The other executive discussed in Berkshire's disclosure is Milan Vukelic, the head of the Faraday Group.
Berkshire Hathaway seems to make it a practice to disclose information about the investigation in Friday afternoon SEC filings, and its disclosure is not exactly a model of clarity. The identification of targets of the criminal investigation means that the federal prosecutors believe they have sufficient information showing a likely involvement in criminal activity by the individuals, and the notification can be the functional equivalent of an SEC Wells notice, inviting the recipient to enter plea negotiations.
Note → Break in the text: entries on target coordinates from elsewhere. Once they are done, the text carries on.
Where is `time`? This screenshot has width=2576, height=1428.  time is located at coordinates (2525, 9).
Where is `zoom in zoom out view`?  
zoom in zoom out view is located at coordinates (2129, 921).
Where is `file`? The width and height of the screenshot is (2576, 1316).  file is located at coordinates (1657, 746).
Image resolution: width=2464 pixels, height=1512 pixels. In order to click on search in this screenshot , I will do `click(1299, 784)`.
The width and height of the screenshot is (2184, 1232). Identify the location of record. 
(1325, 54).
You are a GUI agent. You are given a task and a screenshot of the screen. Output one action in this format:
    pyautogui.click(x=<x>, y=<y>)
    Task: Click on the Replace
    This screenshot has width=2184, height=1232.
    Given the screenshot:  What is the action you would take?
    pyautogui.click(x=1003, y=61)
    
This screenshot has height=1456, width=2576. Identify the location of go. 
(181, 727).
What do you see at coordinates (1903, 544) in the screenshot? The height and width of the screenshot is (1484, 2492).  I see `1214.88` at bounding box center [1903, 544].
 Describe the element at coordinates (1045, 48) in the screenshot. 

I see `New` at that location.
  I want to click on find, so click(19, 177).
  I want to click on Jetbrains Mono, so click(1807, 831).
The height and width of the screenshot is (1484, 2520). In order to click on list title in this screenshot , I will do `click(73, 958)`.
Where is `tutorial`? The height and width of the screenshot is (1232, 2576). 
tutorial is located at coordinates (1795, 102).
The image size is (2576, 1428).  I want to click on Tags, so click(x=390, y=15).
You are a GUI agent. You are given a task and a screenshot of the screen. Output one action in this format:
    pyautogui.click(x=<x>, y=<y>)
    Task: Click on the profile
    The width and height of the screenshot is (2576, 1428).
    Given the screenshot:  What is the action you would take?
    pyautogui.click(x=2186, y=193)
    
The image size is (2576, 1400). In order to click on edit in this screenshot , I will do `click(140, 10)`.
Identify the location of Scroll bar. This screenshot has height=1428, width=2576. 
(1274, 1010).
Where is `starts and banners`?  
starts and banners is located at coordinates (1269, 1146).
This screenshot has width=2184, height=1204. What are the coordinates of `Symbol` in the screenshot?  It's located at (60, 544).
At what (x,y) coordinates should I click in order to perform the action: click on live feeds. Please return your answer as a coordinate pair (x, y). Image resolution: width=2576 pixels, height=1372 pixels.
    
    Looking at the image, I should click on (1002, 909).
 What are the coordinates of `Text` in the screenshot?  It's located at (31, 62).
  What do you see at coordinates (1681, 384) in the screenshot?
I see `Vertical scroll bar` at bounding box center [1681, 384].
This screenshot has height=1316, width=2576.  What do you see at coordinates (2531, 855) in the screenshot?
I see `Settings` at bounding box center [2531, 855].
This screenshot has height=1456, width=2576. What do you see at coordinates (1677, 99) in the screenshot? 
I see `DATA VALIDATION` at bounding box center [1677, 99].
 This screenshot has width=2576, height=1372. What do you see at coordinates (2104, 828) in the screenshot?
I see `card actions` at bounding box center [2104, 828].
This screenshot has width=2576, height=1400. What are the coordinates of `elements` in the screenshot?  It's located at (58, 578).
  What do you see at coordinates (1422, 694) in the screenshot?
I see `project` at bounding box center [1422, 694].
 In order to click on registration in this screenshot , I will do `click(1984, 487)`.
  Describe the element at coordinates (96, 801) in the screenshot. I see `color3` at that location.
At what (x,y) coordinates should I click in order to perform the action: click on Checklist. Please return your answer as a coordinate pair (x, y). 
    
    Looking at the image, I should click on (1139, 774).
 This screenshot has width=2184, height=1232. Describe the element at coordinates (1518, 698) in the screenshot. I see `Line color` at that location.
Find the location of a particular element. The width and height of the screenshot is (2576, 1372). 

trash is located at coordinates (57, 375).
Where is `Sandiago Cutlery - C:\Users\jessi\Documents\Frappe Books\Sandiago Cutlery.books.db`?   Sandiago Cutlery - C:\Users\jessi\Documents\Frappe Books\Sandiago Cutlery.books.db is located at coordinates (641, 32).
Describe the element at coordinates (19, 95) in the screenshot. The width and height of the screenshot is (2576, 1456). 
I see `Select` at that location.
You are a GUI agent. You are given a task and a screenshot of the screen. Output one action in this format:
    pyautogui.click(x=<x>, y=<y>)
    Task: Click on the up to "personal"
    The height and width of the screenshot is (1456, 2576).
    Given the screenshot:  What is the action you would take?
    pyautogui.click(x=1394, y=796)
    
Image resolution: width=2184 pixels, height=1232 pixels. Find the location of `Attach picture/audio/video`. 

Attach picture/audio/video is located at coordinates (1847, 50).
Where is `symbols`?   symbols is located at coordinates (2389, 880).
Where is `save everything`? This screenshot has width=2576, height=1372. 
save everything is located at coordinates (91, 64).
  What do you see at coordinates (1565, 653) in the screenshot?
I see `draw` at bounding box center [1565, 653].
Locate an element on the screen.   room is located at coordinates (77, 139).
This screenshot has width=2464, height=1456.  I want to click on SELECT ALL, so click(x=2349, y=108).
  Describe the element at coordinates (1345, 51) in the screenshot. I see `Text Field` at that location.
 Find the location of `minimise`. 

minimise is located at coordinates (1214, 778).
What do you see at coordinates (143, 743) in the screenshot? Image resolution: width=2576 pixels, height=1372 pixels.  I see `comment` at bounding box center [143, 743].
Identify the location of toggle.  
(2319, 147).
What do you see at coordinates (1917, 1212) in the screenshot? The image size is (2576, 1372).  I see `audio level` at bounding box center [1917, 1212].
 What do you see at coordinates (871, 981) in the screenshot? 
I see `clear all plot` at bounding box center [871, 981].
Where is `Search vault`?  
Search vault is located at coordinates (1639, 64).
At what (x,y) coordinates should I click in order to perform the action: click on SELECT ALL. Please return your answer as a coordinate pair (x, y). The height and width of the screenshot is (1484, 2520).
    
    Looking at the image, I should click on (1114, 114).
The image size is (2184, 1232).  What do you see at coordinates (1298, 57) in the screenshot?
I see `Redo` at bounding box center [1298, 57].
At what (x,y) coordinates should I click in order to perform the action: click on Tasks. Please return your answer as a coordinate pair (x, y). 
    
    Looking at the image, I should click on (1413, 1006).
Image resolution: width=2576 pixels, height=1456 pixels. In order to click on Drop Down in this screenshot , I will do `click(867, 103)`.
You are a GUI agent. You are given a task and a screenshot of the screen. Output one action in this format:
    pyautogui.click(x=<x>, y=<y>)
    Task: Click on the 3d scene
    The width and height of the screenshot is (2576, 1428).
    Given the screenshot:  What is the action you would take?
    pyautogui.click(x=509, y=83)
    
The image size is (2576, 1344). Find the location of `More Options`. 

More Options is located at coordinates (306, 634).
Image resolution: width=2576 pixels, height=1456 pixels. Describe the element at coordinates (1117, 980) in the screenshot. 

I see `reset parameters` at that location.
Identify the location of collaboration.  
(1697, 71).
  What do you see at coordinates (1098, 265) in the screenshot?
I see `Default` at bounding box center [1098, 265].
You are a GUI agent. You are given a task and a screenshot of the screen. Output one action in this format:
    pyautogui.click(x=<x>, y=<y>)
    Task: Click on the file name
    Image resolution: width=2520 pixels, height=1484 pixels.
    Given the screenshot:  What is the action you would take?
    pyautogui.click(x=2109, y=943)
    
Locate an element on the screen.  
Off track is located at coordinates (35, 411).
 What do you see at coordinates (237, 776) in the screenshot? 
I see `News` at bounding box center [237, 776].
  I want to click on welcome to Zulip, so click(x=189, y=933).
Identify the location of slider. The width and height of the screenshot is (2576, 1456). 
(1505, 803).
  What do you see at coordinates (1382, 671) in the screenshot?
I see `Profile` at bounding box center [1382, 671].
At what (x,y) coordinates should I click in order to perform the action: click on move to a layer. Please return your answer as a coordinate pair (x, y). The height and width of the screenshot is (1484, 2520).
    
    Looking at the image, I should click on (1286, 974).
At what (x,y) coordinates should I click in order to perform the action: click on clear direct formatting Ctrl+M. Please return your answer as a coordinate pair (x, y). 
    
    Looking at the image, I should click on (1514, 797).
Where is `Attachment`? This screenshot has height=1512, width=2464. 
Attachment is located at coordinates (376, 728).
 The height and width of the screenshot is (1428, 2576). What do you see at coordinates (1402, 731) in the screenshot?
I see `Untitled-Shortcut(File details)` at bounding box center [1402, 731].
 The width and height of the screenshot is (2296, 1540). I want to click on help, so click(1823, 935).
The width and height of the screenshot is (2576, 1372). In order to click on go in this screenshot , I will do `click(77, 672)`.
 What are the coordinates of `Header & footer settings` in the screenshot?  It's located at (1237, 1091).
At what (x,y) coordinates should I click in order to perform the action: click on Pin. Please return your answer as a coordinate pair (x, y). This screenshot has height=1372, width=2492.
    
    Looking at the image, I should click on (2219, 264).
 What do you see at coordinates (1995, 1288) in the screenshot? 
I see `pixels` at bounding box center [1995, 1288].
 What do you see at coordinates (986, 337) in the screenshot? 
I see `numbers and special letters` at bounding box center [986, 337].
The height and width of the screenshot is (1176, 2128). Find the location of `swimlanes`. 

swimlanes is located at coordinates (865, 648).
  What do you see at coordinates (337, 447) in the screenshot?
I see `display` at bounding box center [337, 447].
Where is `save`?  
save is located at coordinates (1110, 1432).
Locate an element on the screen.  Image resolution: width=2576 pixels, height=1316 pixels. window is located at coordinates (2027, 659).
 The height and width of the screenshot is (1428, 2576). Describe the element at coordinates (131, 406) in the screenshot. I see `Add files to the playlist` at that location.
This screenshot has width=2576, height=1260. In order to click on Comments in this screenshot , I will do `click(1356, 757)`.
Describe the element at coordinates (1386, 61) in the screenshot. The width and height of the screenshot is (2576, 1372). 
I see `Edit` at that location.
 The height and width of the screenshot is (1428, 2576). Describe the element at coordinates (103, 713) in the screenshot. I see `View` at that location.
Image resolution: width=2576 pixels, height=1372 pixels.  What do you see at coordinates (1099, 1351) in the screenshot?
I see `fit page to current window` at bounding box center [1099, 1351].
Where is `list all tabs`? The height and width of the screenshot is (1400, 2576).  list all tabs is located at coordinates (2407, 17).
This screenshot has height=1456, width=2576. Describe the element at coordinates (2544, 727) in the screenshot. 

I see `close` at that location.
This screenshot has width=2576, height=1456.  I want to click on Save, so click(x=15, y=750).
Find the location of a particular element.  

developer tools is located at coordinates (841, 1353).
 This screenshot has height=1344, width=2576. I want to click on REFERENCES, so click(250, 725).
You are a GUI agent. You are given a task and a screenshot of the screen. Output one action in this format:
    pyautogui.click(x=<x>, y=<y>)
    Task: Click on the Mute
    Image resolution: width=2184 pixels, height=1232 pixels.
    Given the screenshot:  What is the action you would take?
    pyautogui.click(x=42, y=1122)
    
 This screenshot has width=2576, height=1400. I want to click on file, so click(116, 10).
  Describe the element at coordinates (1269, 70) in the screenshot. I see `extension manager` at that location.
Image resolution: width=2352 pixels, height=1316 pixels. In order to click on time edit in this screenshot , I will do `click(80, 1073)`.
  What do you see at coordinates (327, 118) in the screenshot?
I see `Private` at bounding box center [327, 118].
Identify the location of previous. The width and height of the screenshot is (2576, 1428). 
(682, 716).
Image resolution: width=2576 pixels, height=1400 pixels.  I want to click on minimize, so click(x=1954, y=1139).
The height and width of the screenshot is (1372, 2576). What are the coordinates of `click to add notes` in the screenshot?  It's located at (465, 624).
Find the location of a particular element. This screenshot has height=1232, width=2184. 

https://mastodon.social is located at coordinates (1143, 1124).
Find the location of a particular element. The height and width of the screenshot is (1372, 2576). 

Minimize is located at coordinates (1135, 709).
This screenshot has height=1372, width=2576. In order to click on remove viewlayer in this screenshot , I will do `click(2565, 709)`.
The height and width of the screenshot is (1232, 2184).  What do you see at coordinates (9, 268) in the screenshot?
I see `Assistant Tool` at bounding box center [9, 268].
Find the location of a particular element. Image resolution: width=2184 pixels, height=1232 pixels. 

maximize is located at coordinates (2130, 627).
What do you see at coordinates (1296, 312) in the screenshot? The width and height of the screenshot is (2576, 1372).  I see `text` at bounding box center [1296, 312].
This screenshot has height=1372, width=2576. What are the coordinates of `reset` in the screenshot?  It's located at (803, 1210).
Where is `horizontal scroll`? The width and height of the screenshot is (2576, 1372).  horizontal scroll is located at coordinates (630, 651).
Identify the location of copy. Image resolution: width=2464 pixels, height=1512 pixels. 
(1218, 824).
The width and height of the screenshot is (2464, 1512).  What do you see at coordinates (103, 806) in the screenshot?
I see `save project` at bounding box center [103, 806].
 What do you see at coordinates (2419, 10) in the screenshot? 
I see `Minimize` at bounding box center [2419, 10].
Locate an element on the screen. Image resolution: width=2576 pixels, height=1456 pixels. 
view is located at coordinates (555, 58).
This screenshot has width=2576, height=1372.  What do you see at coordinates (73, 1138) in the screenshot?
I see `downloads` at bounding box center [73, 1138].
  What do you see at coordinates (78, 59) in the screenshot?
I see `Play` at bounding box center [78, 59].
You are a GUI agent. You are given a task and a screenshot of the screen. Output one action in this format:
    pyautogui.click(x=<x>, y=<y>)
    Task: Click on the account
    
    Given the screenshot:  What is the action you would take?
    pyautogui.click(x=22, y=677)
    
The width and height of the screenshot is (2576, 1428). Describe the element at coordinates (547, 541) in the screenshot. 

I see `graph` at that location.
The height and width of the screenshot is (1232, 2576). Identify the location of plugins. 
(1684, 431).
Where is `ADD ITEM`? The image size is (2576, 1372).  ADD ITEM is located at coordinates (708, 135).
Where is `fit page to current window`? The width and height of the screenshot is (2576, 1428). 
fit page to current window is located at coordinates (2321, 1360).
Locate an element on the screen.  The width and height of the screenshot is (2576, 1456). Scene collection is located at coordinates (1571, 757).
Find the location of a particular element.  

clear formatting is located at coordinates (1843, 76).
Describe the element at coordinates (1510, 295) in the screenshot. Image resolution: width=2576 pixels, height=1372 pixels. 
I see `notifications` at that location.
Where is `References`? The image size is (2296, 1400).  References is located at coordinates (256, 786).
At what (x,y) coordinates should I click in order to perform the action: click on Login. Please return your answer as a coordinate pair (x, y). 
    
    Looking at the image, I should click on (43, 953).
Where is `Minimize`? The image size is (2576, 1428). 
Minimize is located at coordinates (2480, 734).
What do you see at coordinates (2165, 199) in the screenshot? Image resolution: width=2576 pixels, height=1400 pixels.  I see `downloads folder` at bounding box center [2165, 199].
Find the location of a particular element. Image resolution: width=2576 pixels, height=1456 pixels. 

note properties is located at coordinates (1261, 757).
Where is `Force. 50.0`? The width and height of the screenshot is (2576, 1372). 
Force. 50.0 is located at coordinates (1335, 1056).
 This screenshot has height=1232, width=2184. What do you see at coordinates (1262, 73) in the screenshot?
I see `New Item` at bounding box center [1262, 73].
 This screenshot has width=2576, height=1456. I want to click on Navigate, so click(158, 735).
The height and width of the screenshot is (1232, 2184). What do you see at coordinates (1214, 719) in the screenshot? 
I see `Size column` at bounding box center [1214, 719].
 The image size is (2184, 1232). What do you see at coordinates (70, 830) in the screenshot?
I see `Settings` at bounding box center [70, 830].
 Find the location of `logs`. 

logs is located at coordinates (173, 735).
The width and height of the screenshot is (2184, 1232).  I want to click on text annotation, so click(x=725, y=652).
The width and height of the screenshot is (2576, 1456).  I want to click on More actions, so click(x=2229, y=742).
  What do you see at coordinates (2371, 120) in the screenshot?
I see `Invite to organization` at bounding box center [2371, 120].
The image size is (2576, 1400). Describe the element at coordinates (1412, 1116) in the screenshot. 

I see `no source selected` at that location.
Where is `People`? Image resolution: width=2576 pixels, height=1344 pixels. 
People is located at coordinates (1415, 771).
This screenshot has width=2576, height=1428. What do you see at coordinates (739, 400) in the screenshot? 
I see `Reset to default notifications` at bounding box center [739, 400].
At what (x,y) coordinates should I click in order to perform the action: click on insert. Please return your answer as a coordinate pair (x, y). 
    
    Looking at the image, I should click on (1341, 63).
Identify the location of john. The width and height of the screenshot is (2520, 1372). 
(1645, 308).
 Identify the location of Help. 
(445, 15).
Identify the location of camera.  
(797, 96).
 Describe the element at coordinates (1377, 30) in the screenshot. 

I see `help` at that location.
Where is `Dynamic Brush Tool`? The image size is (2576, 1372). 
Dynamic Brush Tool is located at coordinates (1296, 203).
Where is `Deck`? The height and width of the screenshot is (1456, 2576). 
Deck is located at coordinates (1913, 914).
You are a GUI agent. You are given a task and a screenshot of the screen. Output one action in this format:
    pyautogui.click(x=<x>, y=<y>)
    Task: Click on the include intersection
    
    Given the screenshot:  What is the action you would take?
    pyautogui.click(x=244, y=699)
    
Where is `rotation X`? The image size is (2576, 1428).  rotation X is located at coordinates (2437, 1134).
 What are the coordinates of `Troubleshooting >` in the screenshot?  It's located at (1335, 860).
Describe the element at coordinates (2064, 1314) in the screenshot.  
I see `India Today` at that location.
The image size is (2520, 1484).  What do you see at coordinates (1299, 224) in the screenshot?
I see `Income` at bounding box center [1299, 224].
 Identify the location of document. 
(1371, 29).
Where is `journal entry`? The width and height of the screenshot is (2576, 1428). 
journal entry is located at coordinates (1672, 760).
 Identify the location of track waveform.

Meanwhile, over on the AIG side, the Wall Street Journal reports (here) that the company will fire up to
six eight* executives involved in the various accounting problems uncovered in its internal investigation. No word yet on whether any of them have received Wells notices from the SEC, or target letters from the DOJ or N.Y. Attorney General Eliot Spitzer's office, but the issue is probably more a matter of when and not if the notifications will come, and who will receive them. Federal prosecutors will likely bring a more narrow case than the SEC. (ph)
* Revised Wall Street Journal article here.
Sunday, May 15, 2005
With globalization, more and more international issues are arising in the area of white collar crime. The issue this time is whether price-fixing is a basis for the extradition of a British executive. (see New York Times here) Extradition requires adherence to the double criminality rule and rule of speciality. The double criminality rule requires that the crime exist in both countries (the country from where the individual is being extradited and the country receiving the extradited person). The rule of speciality speaks to making certain that the person extradited is charged and tried only for the crimes for which they are extradited. Exceptions and clarifications exist to both of these principles, including treaties that can play a role here. In the most recent case, the issue is whether the treaty is in effect, and whether the treaty was intended for terrorism cases as opposed to its application here to an individual accused of a white collar antitrust offense.